• **Extract provided**

START

An obvious solution would be to adopt forward-looking term RFRs. These are rates that use an overnight RFR as the basis for a term rate that is set for a predetermined period, such as three months. One way in which this may be done is by using the prices of derivative instruments that reference the RFR to infer the market’s expectation of the average value of the RFR over a particular period of time.
While transitioning to RFRs is the overall aim, regulators have recognised that some stakeholders in the cash markets may need term RFRs. This is because they afford greater certainty of cash flow, particularly for retail and corporate end users, which will include many SMEs. However, there remains a lack of liquidity across term RFRs and, while several companies have proposed term RFRs, each is calculated differently. Therefore, as matters stand, there is still some way to go before there is a range of market-accepted term RFRs.
Ultimately, in the UK at least, it is up to market participants to determine when and how to transition ahead of the LIBOR cessation date. Parties to contracts linked to LIBOR will have to tackle the issue of unpredictable transfers of value, which may mean that converting a legacy contract proves to be more financially advantageous for one party.
The FCA has stressed that the LIBOR transition should not be used to move customers with continuing contracts to replacement rates that are expected to be higher than LIBOR would have been, or otherwise introduce inferior terms. However, equally, firms receiving LIBOR-linked interest are also not expected to give up the difference between LIBOR and SONIA (or other RFRs), which results from the term credit risk premium that is built into the LIBOR rate but not into SONIA. Accordingly, in determining when and how to transition, parties should factor in the costs, risks and benefits of any options, and the information available to them at the time.

END

• **Problem**
Print everything in the LIBOR transition passage from "While transitioning to" down to "for one party.", copying it word for word.

• **Recorded information**
START

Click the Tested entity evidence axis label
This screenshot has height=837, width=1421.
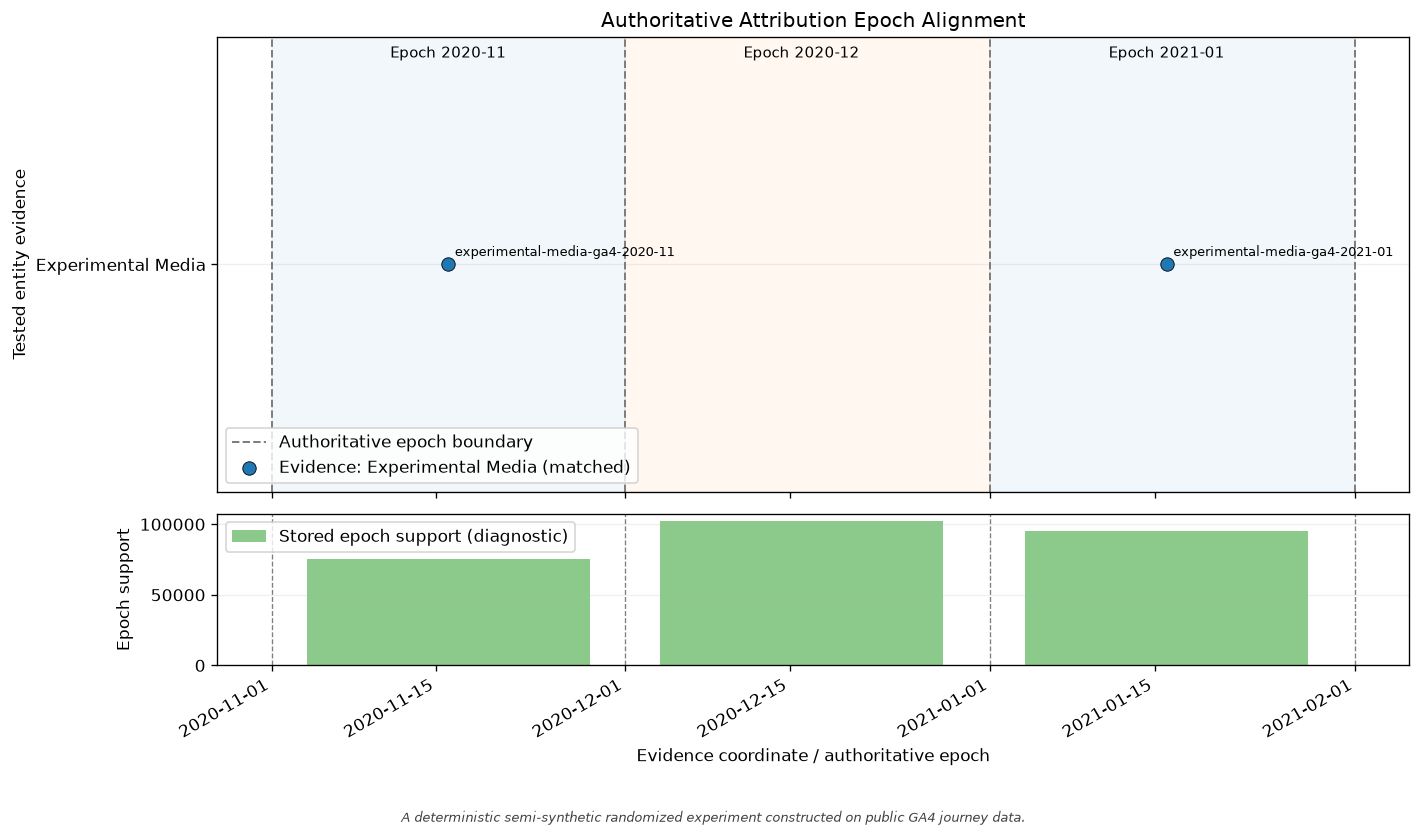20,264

END
START

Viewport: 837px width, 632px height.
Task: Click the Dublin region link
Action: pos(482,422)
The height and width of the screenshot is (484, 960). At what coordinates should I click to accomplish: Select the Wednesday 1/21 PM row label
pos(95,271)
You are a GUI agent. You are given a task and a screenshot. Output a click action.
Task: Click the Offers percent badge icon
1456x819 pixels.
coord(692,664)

END
START

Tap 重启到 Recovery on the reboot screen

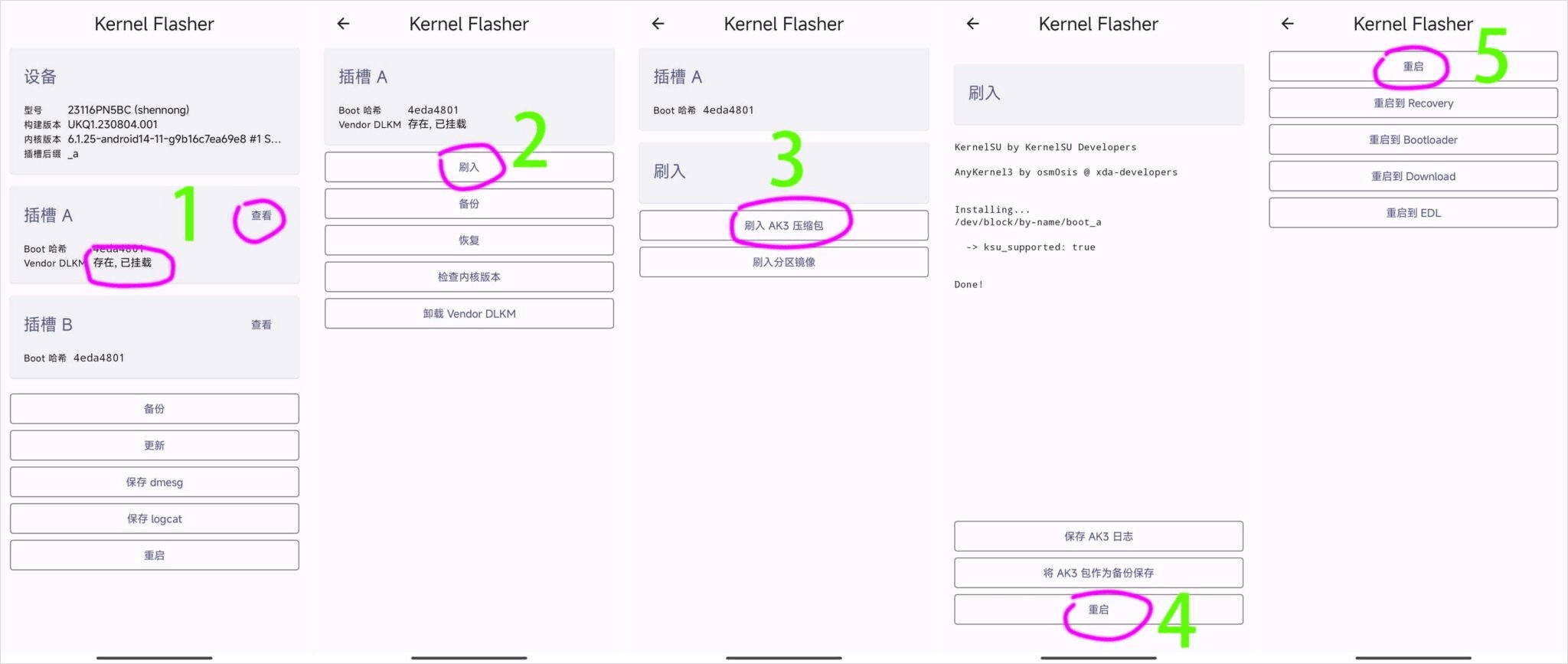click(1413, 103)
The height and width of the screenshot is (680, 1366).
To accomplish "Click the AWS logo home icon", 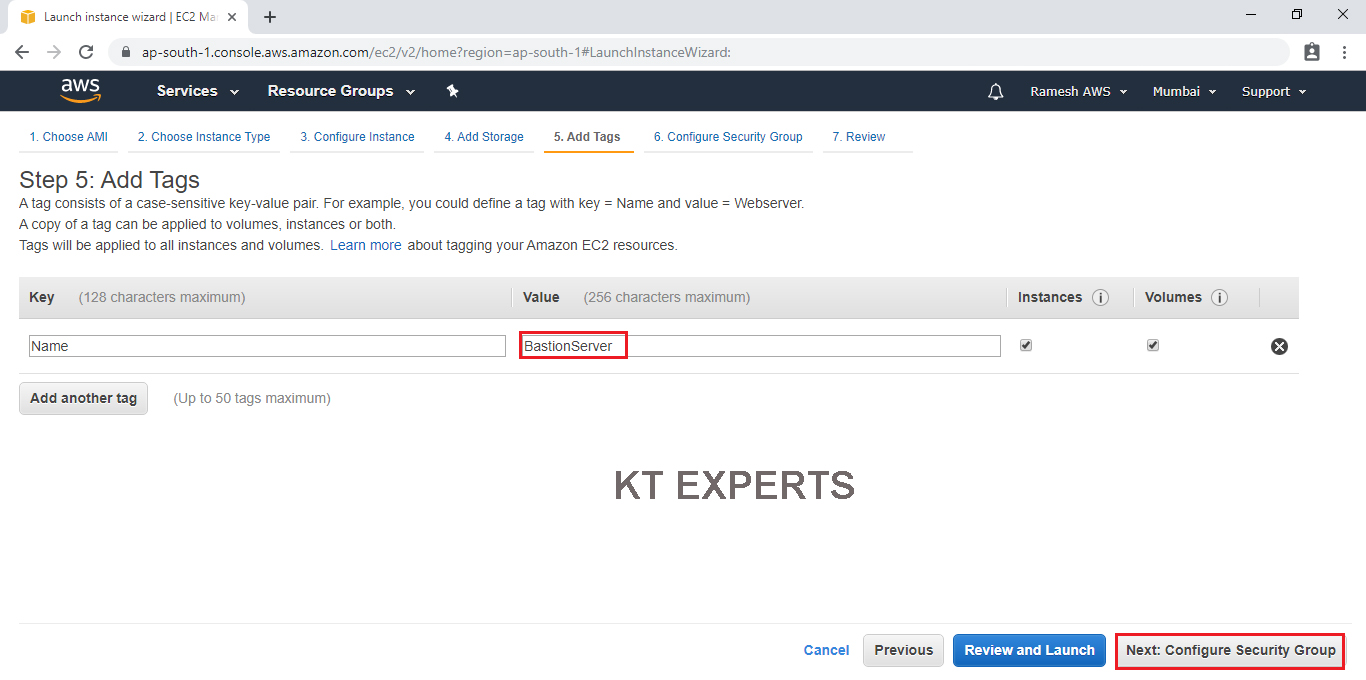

END

• **Answer to this exercise**
While transitioning to RFRs is the overall aim, regulators have recognised that some stakeholders in the cash markets may need term RFRs. This is because they afford greater certainty of cash flow, particularly for retail and corporate end users, which will include many SMEs. However, there remains a lack of liquidity across term RFRs and, while several companies have proposed term RFRs, each is calculated differently. Therefore, as matters stand, there is still some way to go before there is a range of market-accepted term RFRs.
Ultimately, in the UK at least, it is up to market participants to determine when and how to transition ahead of the LIBOR cessation date. Parties to contracts linked to LIBOR will have to tackle the issue of unpredictable transfers of value, which may mean that converting a legacy contract proves to be more financially advantageous for one party.